Bienvenue to the inaugural post celebration of Blip on the Radar. This is a place for discussing various things in pop culture of momentary, longterm, or permanent interest. We'll see where it goes.
As of now I'm a bit tired of talking about Grindhouse, and it will be the full column in tomorrow's The Coast anyway. Instead, I'm gonna break this blog in with reviews of movies of less interest among people who spend all day on the Internet.
The first is Are We Done Yet?, a sequel to the 2005 Ice Cube comedy Are We There Yet?. There are people I know who wouldn't fathom going to see this, but it wasn't an experience I was particularly dreading. For one thing, I'm among the 12% of Rotten Tomatoes-certified critics who liked the first movie. On top of that, I feel Ice Cube is unfairly judged as an actor--close to how some critics feign offense to Cuba Gooding, Jr. appearing in light comedies, except that in their eyes Ice Cube has the added demerit of an opportunistic rap star.
Cube’s family man persona in recent movies can be twisted into evidence of the once incendiary entertainer losing his relevance. What the mainstream media never acknowledges is that the success of Cube’s Friday, Barbershop and Are We There Yet? series means he has more recent popular comedy franchises to his name than any of his contemporaries. It’s a feat that would only be beaten if Scary Movie, Austin Powers and American Pie had a unifying star between them.
That Are We Done Yet? is a half-hearted sequel—a purported remake of Mr. Blandings Builds His Dream House that’s closer in tone to The Money Pit and Funny Farm—has little to do with Ice Cube’s efforts. Projecting humility and frustration as Nick, the husband to Nia Long and surrogate father of her unruly kids, Cube is a charismatic screen presence. The torment Nick endures is tamer than in the first film, and strangely empathetic.
Since Nick is the only character with whom it’s possible to identify (his wife basically only speaks up to complain that his unwillingness to get ripped off by a contractor is taking his attention away from the kids), the slapstick isn’t sadistic. But that doesn’t make this sequel’s propensity of scenes where animals attack Nick, and moments where he learns the difference between a house and a home, more than inoffensive.
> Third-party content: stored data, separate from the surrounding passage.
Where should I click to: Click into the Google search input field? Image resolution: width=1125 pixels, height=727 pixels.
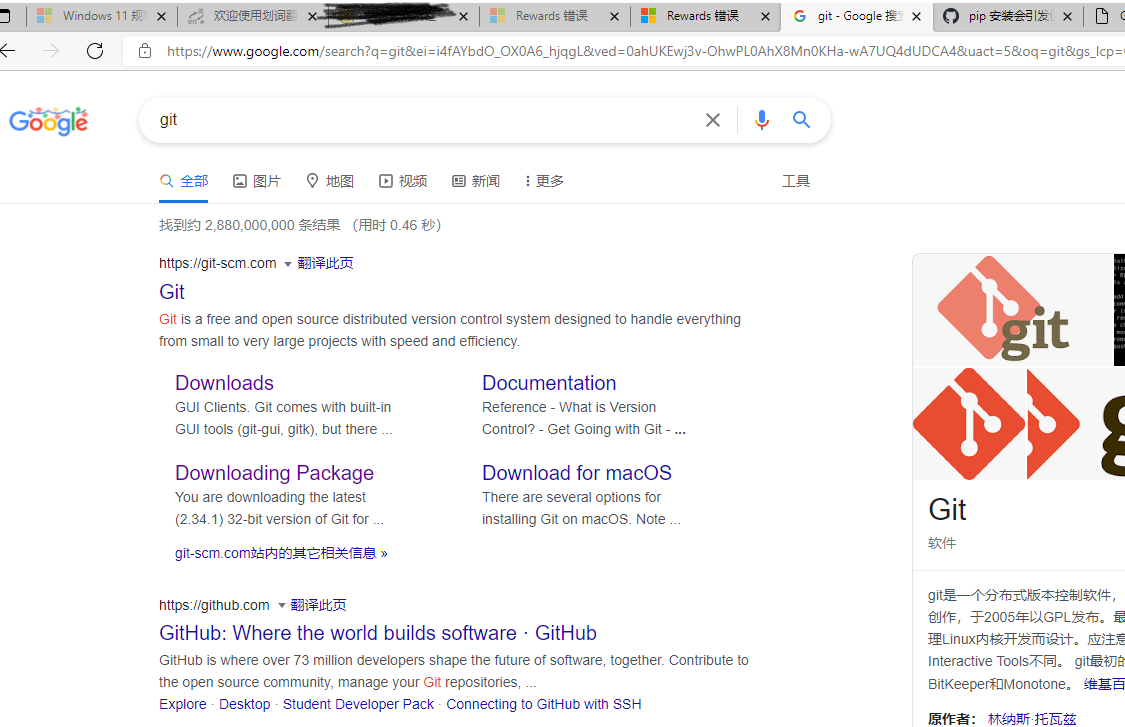tap(420, 120)
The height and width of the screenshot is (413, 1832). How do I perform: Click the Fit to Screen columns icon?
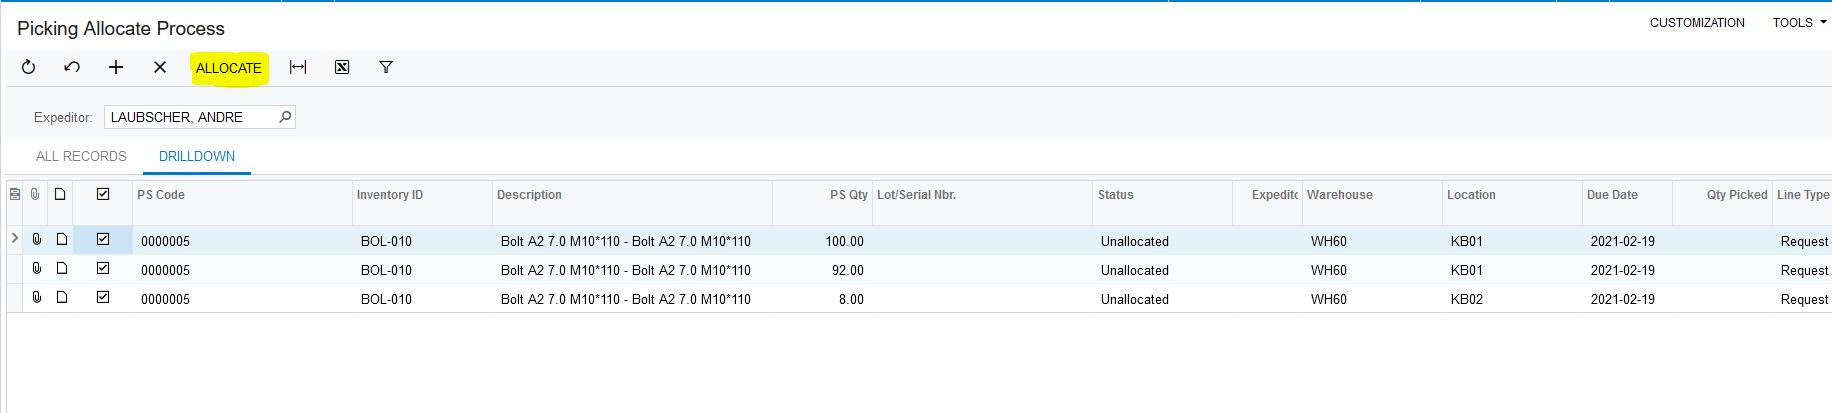(298, 67)
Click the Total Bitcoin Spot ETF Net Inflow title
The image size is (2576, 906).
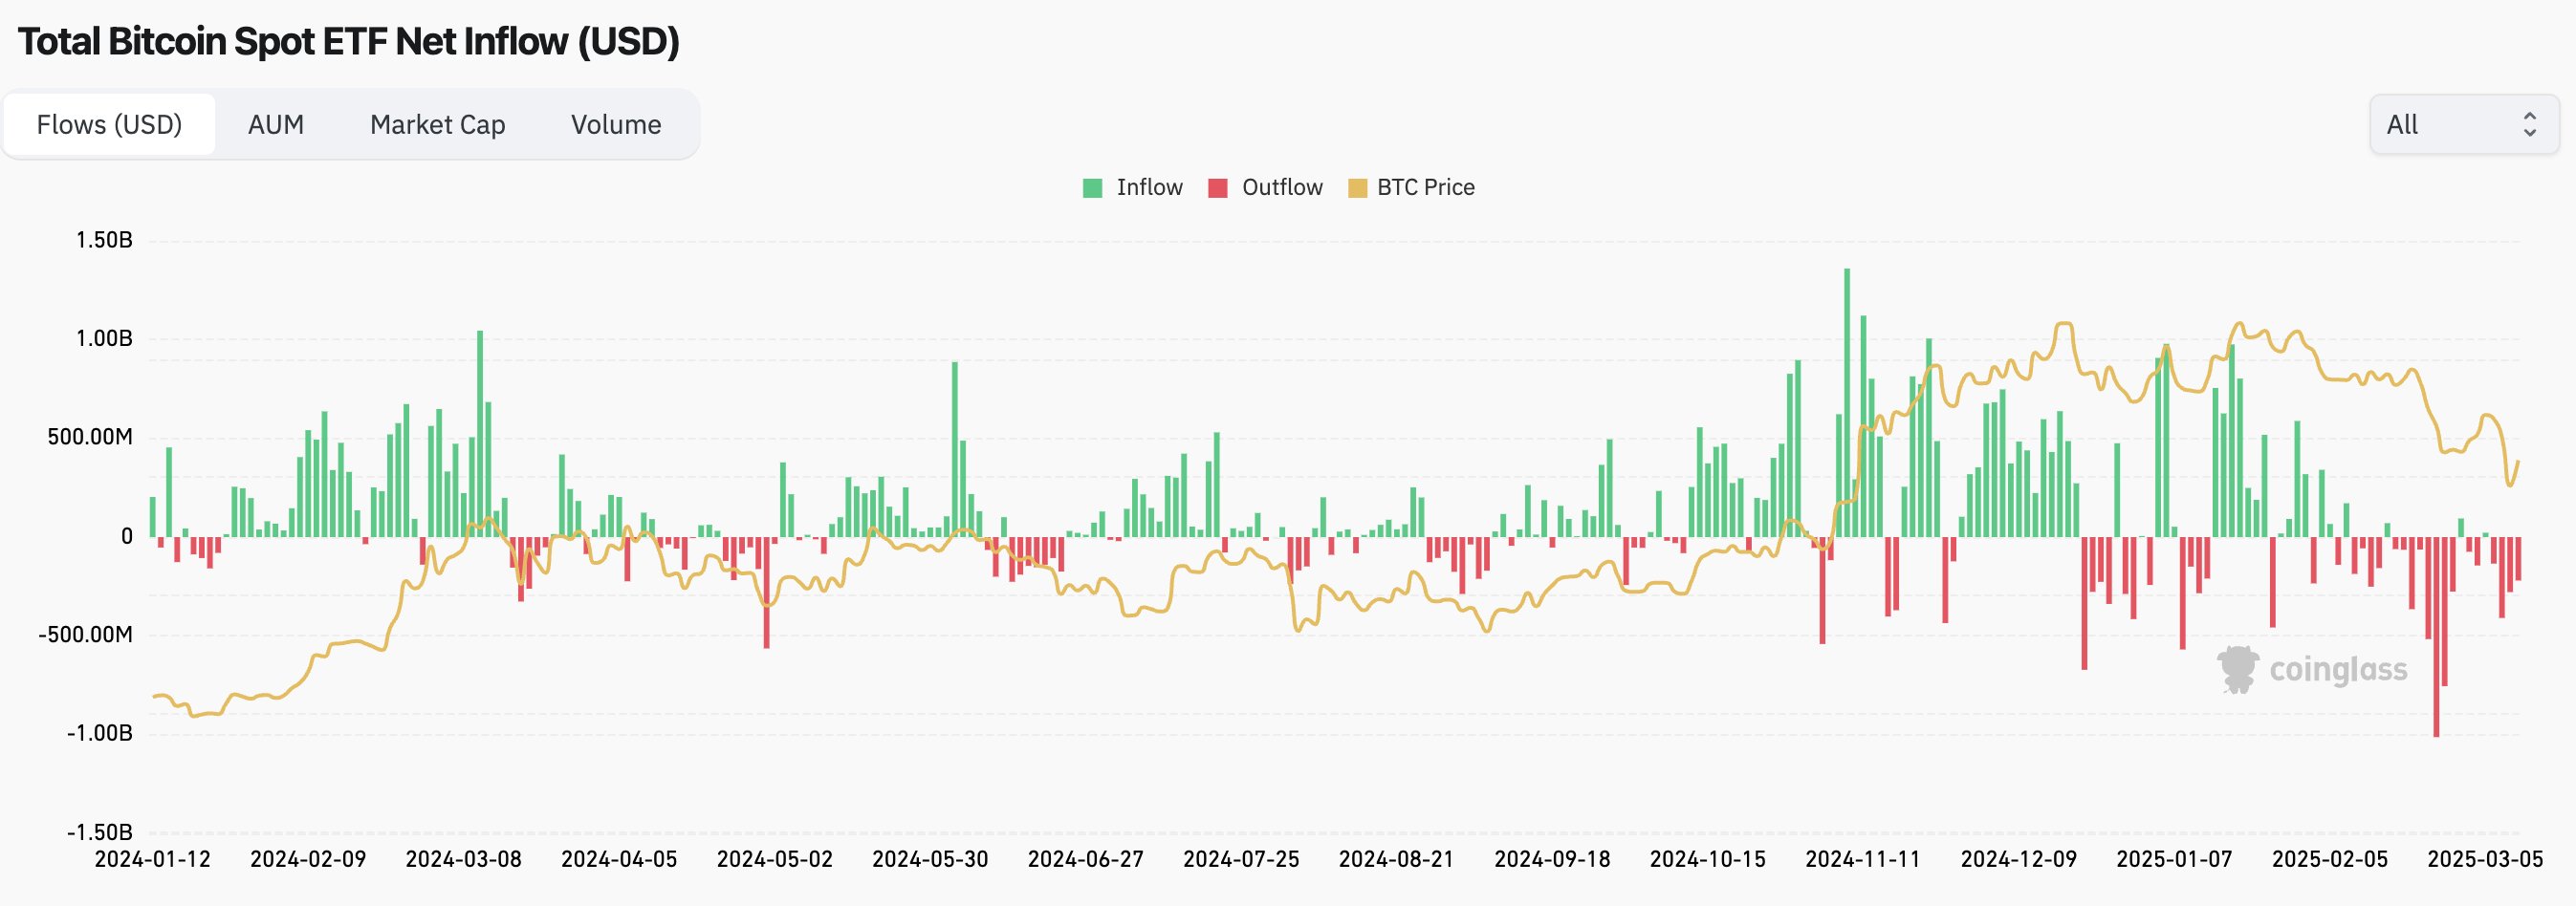click(348, 42)
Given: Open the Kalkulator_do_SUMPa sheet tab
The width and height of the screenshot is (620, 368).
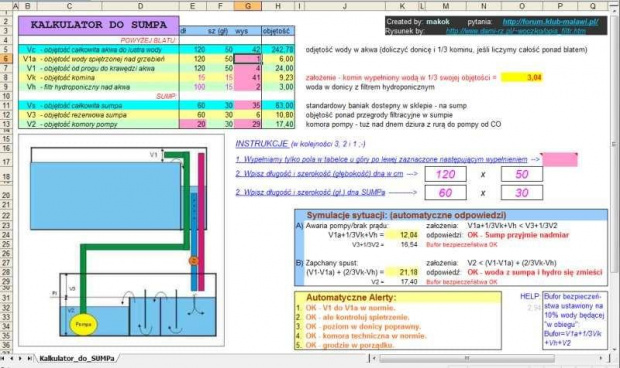Looking at the screenshot, I should pos(77,358).
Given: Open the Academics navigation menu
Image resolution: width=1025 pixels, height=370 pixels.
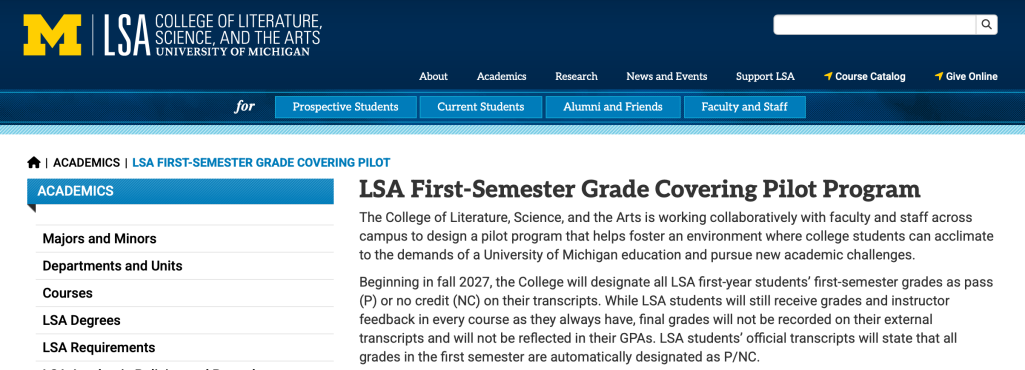Looking at the screenshot, I should [x=501, y=76].

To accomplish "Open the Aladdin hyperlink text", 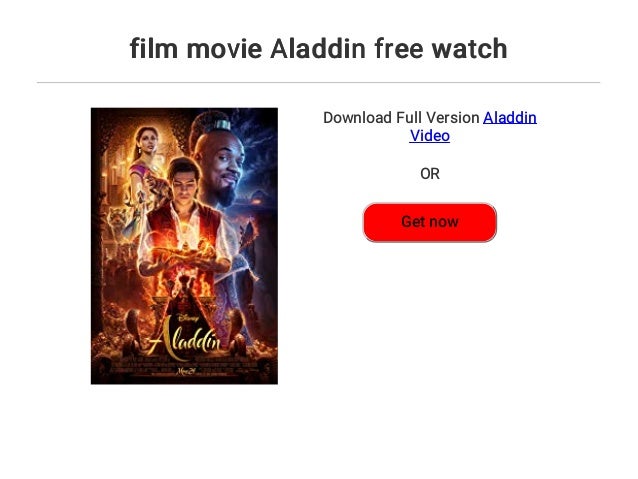I will point(509,118).
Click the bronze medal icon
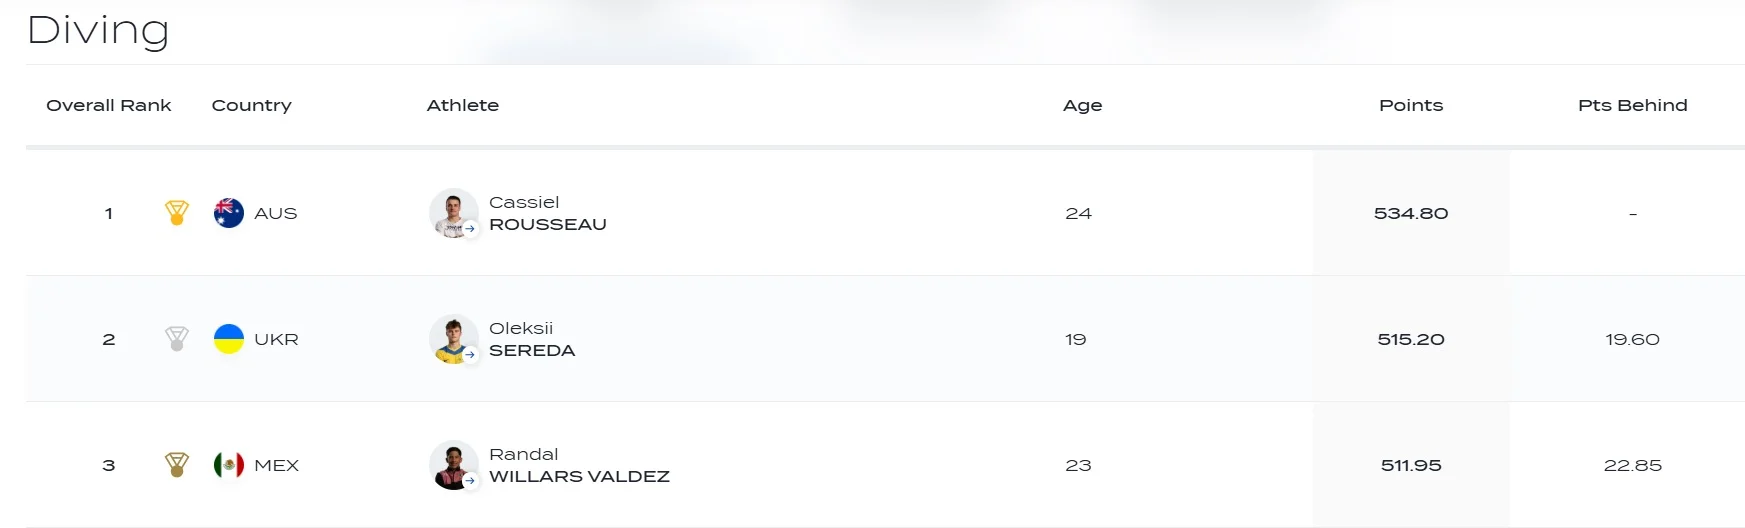The image size is (1745, 528). click(177, 465)
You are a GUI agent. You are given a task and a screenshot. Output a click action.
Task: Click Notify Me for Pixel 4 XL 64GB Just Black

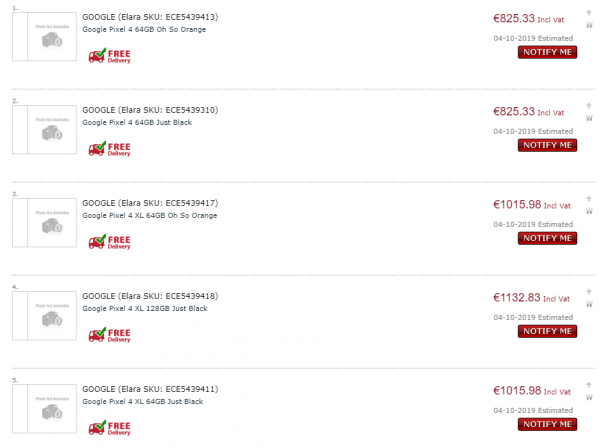(x=547, y=424)
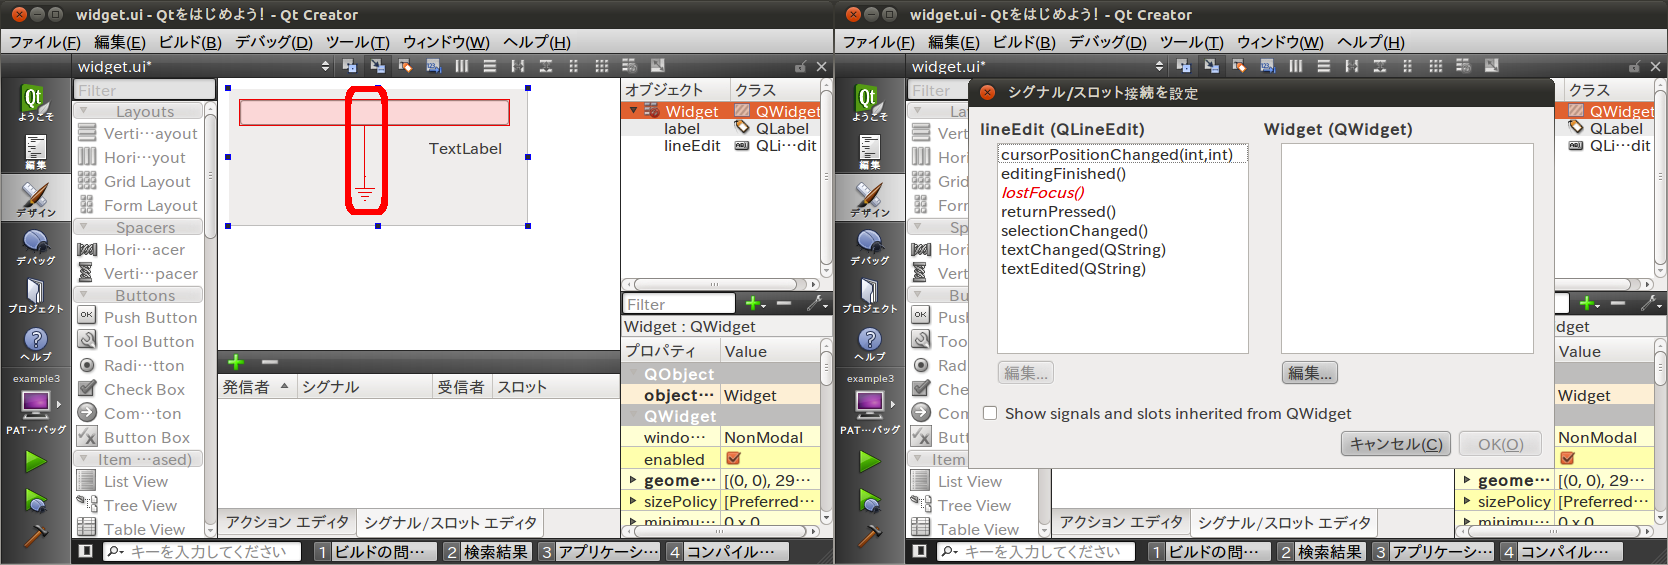Open Help mode in the right window
The image size is (1668, 565).
pos(869,343)
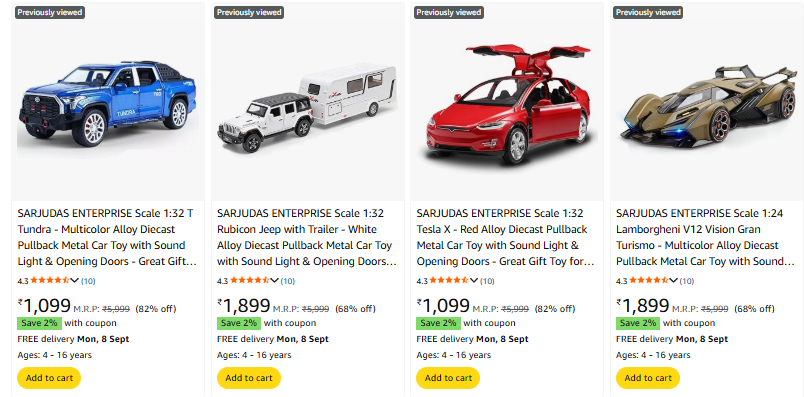Image resolution: width=804 pixels, height=397 pixels.
Task: Open blue Tundra pickup truck image
Action: click(108, 103)
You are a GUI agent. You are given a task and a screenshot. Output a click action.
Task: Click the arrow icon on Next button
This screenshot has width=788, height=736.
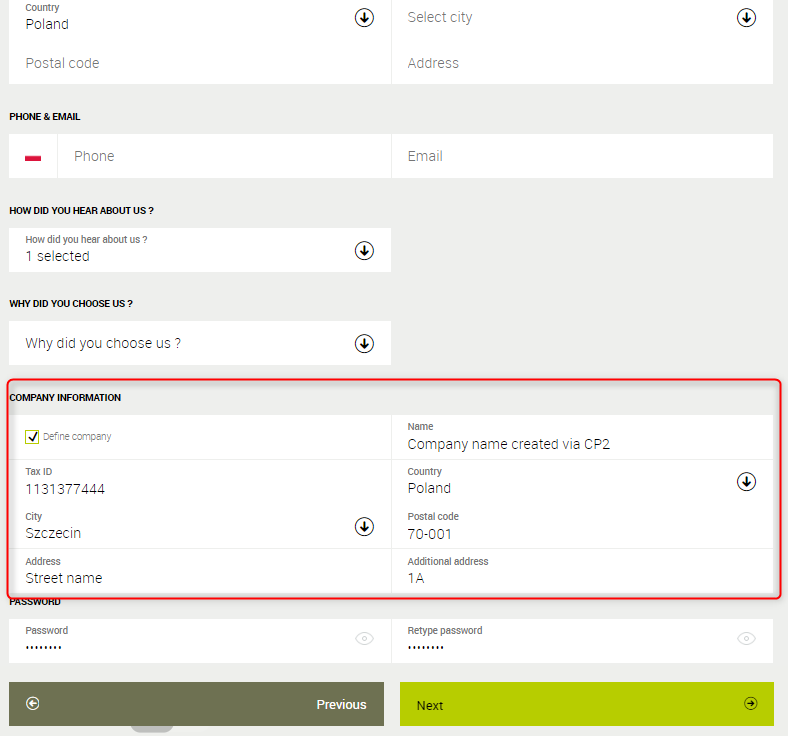click(x=750, y=704)
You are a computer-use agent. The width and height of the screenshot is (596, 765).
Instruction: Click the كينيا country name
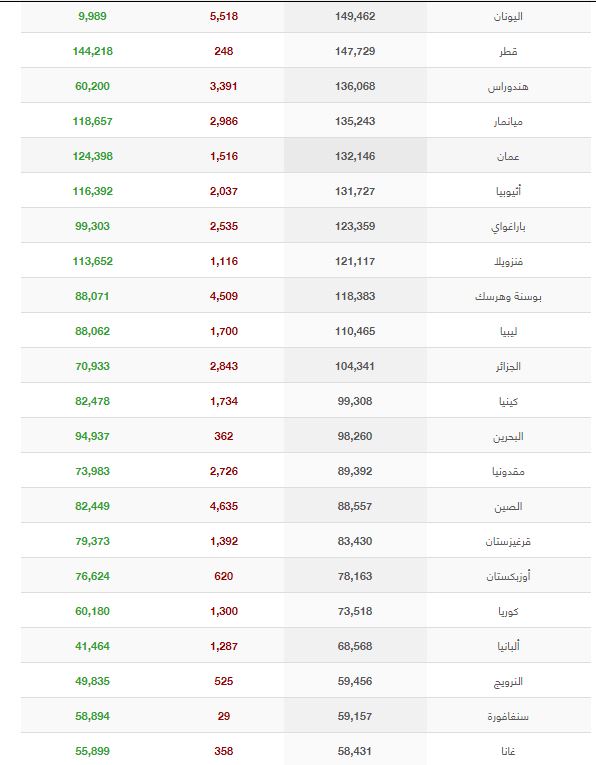[x=508, y=402]
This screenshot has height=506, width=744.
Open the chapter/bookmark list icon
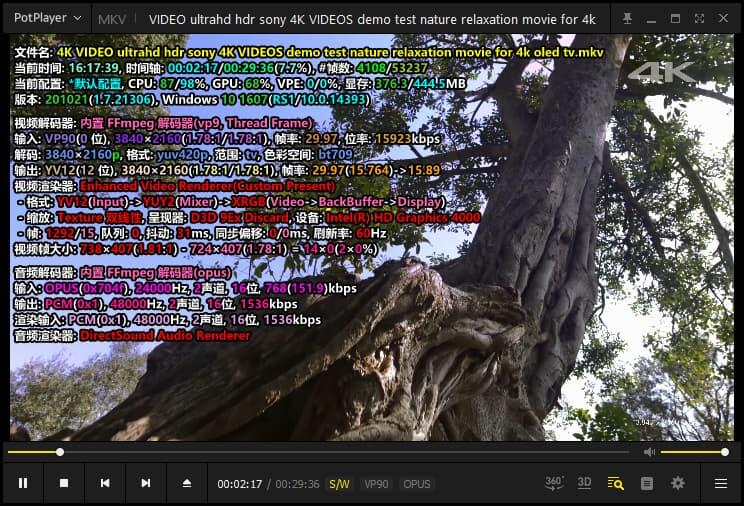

There’s something curious about a movie where Ice Cube resolves tensions with his arch nemesis by drinking coffee with him. That’s a leap in anger management from a rapper who boasted, “I’m meaner than a motherfuckin hyena chasin antelope/Put my chrome to your dome, watch it bust like a cantaloupe.” Whether it’s an advance in his comedic taste is another debate.
The "you owe us more" attitude follows Hilary Swank, because unlike Ice Cube (who comforts the white elite by rarely making movies they want to see), she has two Oscars.
As Katherine Winter in The Reaping, she's the house calls version of Richard Dawkins. Proving to communities that believe they’re blessed and cursed by spiritual interference are really succumbing to scientific phenomenon, her lack of faith is tested in the southern town of Haven. Rivers of blood, raining toads, and locust storms make for interesting set pieces in Stephen Hopkins’ (Predator 2) otherwise routine plague thriller. But the question remains, if God’s presence comes through in a movie, is it acceptable that the movie have no personality?
Katherine takes up residence in the white rural mansion that’s in every movie about the southern US. A story of a spiritually broken woman’s awakening shouldn’t skimp on character detail to the point where everybody is taken care of with a couple of defining traits. The story overshadows human interest. Between effects-shots is a whole movie of people discussing how fascinating things are.